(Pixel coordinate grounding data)
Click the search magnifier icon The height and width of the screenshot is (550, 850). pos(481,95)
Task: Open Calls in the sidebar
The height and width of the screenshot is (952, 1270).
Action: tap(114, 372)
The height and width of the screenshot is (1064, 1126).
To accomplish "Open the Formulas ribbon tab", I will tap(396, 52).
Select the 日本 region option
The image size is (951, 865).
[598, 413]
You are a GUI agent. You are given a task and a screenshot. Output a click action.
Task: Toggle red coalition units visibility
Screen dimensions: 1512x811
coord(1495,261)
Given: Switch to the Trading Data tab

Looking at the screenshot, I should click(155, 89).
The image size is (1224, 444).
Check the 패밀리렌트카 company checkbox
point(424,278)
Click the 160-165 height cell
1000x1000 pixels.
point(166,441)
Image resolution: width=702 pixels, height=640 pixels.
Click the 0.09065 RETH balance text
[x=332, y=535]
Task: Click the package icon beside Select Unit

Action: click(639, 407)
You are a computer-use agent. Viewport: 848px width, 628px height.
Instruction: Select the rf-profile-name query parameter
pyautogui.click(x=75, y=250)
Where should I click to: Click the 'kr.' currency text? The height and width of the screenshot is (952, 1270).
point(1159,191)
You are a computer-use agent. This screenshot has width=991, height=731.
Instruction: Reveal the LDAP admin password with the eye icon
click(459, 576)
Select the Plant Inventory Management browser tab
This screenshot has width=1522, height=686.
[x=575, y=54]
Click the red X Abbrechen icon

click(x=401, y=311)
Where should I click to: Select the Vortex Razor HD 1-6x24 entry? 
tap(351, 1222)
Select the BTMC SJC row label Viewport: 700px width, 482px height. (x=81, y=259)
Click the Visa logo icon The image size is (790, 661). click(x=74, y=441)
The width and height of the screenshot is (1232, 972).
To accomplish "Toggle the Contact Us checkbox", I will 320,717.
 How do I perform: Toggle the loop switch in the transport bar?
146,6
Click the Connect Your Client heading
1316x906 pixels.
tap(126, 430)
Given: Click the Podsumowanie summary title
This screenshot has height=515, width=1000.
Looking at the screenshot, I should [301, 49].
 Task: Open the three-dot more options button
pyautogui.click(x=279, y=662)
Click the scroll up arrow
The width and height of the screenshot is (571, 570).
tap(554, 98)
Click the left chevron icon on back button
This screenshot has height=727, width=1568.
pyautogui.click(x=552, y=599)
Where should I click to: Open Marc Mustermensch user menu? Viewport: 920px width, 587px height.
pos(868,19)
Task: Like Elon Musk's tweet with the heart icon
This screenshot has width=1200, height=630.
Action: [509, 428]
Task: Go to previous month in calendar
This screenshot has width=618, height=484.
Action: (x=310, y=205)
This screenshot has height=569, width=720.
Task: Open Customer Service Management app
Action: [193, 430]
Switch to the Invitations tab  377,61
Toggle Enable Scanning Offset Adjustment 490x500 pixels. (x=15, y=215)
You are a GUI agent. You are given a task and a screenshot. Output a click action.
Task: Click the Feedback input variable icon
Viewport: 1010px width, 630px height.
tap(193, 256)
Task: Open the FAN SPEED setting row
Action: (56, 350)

§ **WHAT THE TASK REQUIRES**:
In the entries above, find each line with "computer" and list it.

§ **TASK ANSWER**:
You are a computer-use agent. Viewport: 848px width, 628px height.
You are a computer-use agent. This screenshot has width=991, height=731.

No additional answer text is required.